Chaoda is China's largest integrated fruit and vegetable producer with an emphasis on organic produce and is one of the world's lowest cost producers. However, the fragmented nature of China's agricultural sector means it represents less than 1% of the market as a whole.
In FY June 2004, it recorded revenue of $230 million up 25% year-on-year and EBITDA of $125 million. Post bond issue the company will run a debt to EBITDA ratio of less than two times. As of June 2004, it was also in a net cash position of $114 million.
Chaoda has said that it intends to maintain earnings of growth of 20% over the next two financial years and continues to re-iterate the company's ability to maintain exceptionally high margins in the face of its doubters. The group's gross margins have fallen slightly from 67% to 65%, but the company says this is because it has been expanding its branded supermarket chains across China.

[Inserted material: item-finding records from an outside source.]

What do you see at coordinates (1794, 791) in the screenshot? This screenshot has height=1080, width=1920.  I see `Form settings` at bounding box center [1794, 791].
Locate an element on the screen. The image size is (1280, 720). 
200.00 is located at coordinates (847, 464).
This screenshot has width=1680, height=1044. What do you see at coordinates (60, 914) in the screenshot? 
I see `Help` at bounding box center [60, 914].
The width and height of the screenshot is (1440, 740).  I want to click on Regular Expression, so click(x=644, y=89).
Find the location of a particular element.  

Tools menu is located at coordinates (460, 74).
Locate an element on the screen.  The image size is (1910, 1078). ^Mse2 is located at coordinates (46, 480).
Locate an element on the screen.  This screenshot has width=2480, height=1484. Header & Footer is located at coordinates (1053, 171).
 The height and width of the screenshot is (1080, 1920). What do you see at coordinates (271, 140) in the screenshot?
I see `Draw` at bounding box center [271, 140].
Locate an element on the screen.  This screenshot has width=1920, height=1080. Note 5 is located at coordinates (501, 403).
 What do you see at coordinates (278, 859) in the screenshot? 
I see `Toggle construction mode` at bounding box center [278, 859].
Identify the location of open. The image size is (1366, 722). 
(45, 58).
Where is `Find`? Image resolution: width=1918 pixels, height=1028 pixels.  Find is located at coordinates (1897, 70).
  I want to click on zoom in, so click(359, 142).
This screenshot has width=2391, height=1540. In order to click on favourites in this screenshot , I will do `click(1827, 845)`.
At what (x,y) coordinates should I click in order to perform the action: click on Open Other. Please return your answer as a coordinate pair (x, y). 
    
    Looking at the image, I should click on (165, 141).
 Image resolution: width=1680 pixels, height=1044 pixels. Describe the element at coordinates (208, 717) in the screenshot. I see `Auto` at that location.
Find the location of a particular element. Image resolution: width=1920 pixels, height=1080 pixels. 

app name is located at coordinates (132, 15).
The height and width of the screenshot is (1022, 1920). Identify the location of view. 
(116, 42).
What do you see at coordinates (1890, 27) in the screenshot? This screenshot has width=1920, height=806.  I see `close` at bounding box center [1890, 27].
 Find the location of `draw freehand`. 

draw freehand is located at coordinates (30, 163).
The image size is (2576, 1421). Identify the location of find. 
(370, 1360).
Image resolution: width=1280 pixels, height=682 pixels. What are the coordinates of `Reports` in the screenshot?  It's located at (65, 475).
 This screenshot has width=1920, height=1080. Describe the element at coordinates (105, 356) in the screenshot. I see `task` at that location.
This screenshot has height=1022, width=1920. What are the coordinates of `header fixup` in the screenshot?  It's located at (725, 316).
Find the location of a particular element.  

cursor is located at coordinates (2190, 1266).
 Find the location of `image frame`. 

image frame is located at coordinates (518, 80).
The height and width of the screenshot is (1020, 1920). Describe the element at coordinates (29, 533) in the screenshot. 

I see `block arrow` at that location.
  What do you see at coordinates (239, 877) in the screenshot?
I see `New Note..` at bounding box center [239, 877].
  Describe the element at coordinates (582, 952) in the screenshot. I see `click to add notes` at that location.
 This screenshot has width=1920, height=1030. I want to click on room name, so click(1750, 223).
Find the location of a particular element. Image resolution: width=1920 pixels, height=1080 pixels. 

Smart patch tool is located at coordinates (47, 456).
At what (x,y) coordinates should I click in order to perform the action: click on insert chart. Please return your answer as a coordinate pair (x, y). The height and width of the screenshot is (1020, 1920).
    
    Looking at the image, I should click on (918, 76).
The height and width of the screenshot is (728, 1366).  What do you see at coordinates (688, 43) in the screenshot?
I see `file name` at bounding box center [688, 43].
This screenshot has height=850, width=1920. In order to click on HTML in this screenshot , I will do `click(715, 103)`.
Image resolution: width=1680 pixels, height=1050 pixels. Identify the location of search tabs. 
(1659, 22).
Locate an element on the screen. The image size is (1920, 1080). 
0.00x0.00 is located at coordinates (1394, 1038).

The mainstay of its margins are fruit and vegetables production, which contributes over 90% of its revenues on margins of over 70%. The company has long argued that investors often fail to understand its business model, which relies heavily on leasing lend from lots of smallholders rather than owning it outright.
One of its key earnings drivers is land acquisition and the company has said it intends to spend about $100 million a year acquiring new plots. It does so in remote inland areas where land costs are lower and should remain that way as increasing numbers of people leave for the cities.
In total the company sold 712,000 tonnes of agricultural producer in FY04 and had a production base of 10,430 hectares throughout 12 provinces.
In its ratings release, Moody's cited the company's sound business model, experienced management, supportive government policy and favourable industry trends.
But it also highlighted the company's small scale and previous corporate governance issues. In June 2003, for example, PricewaterhouseCoopers resigned as a joint auditor. The agency notes the presence of, "material related party transactions."
Since PWC's departure the company has initiated an active IR programme and is now considered one of the most dynamic mid-cap equity plays in Hong Kong. Analysts say the bond issue will pose an interesting test of how far the company has been able to dispel any lingering concerns in the minds of investors.